DESFAZER-ME....


A acabar as arrumações pelo sótão de Abrantes.
Não resisti a limpar o pó a quatro grandes pastas onde, desenho a desenho, esboço a esboço, calculo existirem mais de duzentos trabalhos sobre os quais lancei novo olhar. Ignorava, de todo, que estivessem por aqui estes rastos, os seus tantos rostos, que agora mais não são do que restos com mil histórias para contar.
Uma ideia tomou conta de mim para a próxima exposição com que espero encerrar esta, como dizer, celebração de 40 anos de artes plásticas:
-como numa loja de tecidos, ou saldos, imaginar uma mesa central e ali mesmo colocar estas frágeis folhas que tantas horas mereceram as minhas contidas emoções. Os visitantes da exposição serão convidados a levar um desenho para casa.
Uma espécie de "desfaço-me de tudo", um gesto franciscano aplicado, não aos trapos do "poverello" de Assis mas às minhas tantas roupas de sofridas andanças depois que deixei os franciscanos conventos.
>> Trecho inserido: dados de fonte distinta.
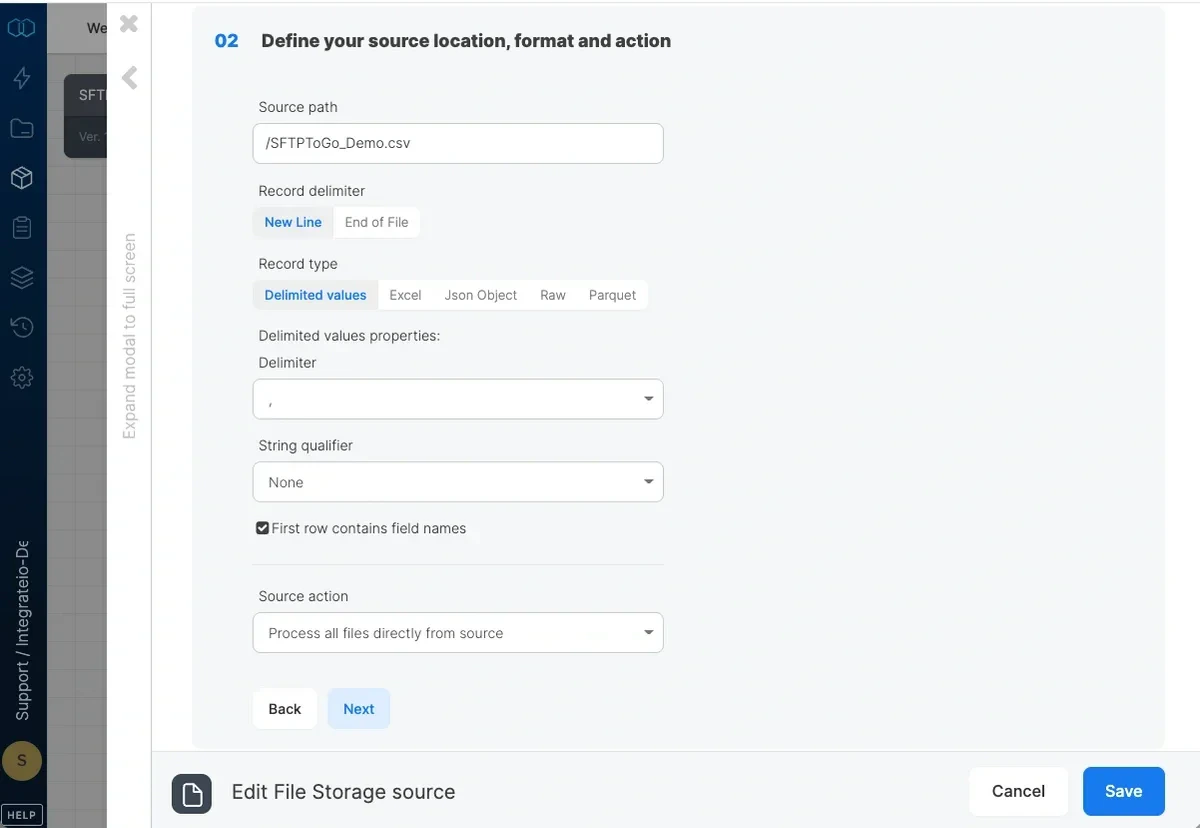This screenshot has width=1200, height=828.
Task: Select the Parquet record type tab
Action: point(612,295)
Os desencontrados amores, as balbuciantes causas do NÃO À GUERRA COLONIAL, as carências de toda a ordem ( que saudades de um fim-de-semana a pintar, fechado no quarto ali para as bandas da Gomes Freire, a pão e fruta, porque a mesada camarária para mais não dava....) e tantas outras histórias que permanecem adormecidas nos traços do Picasso, Braque, Chagall que imaginava ser....
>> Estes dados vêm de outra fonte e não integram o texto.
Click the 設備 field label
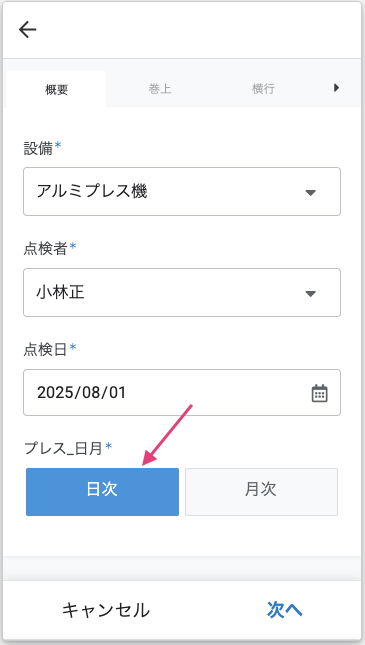The image size is (365, 645). pos(38,147)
Logo a voz avisada de um amigo, reconhecido filósofo, a desinstalar-me de tais intentos, por muito nobres que possam ser....
Ainda não estou convencido do que venha a fazer....
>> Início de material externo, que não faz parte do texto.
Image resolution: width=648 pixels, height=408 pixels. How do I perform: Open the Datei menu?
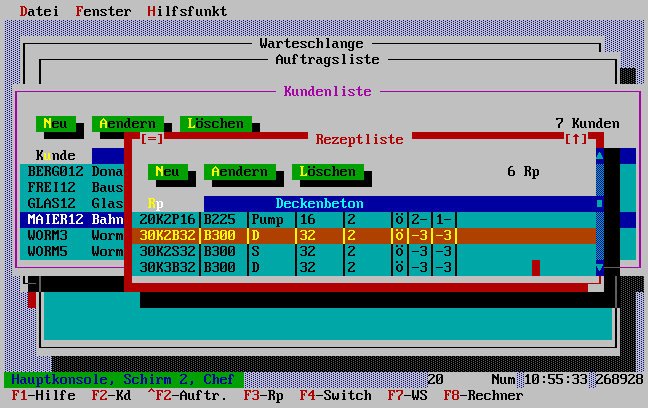click(x=39, y=11)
Fugi quanto pude às arrumações para que Maria me convocava e ir ao sótão, às suas tantas teias, era tarefa a que torci o nariz. Mas, hoje, depois de perceber que é naquele sótão que jazem os diamantes por burilar acho que, quanto antes, vou ter de lá voltar!!! Bem que escrevi, um destes dias, "À PROCURA DE UM PRESENTE PARA O MEU PASSADO!!!"
Desfazer-me, como quem quer CONTINUAR A FAZER! SEMPRE.